How local news outlets fail to serve Black audiences

By Samuel Robinson,

4 days ago


As the news industry has shrunk, so has the number of Black reporters — especially in Detroit.

  • Longtime journalists say there aren’t as many Black reporters leading coverage on the city’s most important issues as there were in the ’80s and ’90s.

Why it matters: Black Americans aren’t optimistic that news coverage about their communities will improve anytime soon, a new study from Pew Research Center suggests.

Details: Almost two-thirds of Black Americans (63%) say news about Black people is often more negative than news about other racial and ethnic groups, the survey found.

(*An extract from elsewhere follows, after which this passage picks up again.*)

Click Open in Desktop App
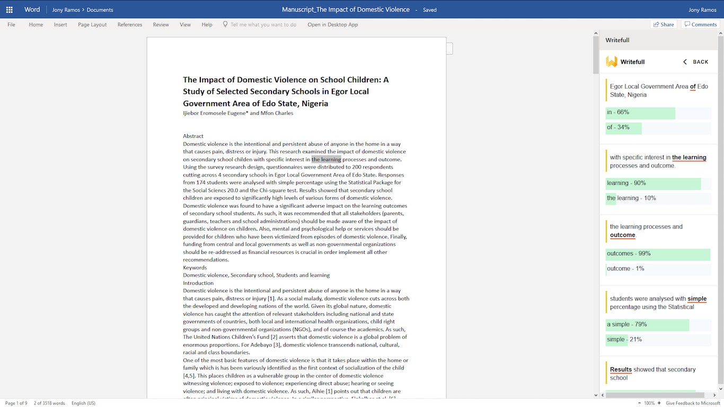The width and height of the screenshot is (724, 407). coord(333,24)
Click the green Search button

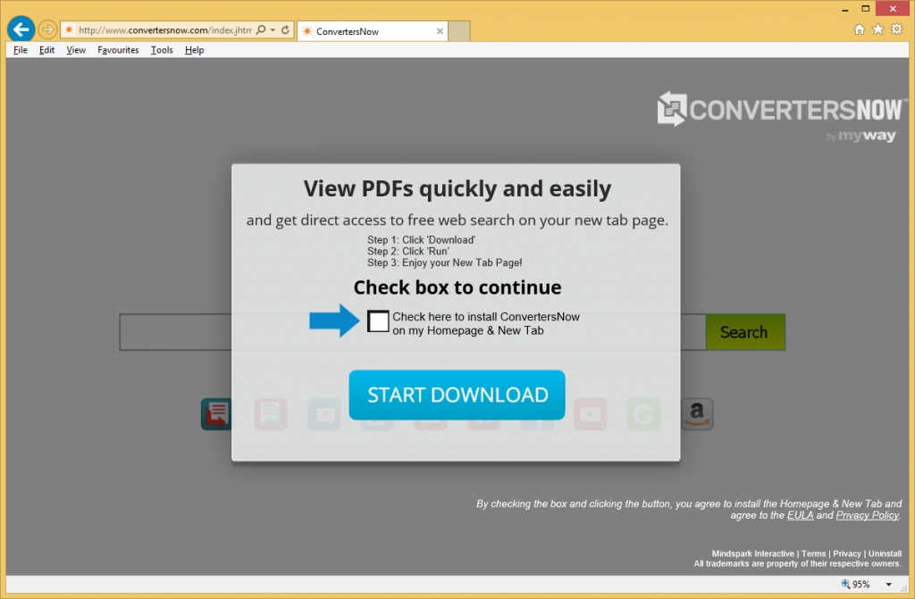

  • Half say coverage often lacks important information, and 43% say the coverage largely stereotypes Black people.
  • About four in 10 (39%) say they come across news that is racist or racially insensitive extremely or fairly often.
  • Just 14% of Black Americans are highly confident that Black people will be covered fairly in their lifetimes.

Zoom in: “The golden age of Black journalism in Detroit was 30 years ago, a time when none of us even thought it was the golden age,” Ken Coleman, a legislative reporter for Michigan Advance , tells Axios. “The [1995 newspaper] strike happened and a lot of people didn’t go back and found new careers.”

  • Coleman, who led the Michigan Chronicle and served as segment host of the “American Black Journal” on Detroit Public Television, remembers being surrounded by Black reporters when he started covering the city in the ’90s.
  • “You had Kim Trent at the News, you had Dan Holly at the Free Press, Darren [Nichols] was right there, too. There was Susan Watson Roger Chesley Greg Bowens came over from the Flint Journal a year or two later,” Coleman says.

What they’re saying: When Detroit hosted the National Association of Black Journalists conference in 1992, Gannett took out a full back-page ad in the Detroit News showcasing its Black journalists.

  • “It was a full 8×11 filled with half-column photos; there were probably 30 people,” Coleman says.
  • “There were more Black people in the newsroom in 1992 and ’93 than there are in 2022 and ’23. We were always taught that the Civil Rights Movement had always created advances, we’d be moving forward, not backward.”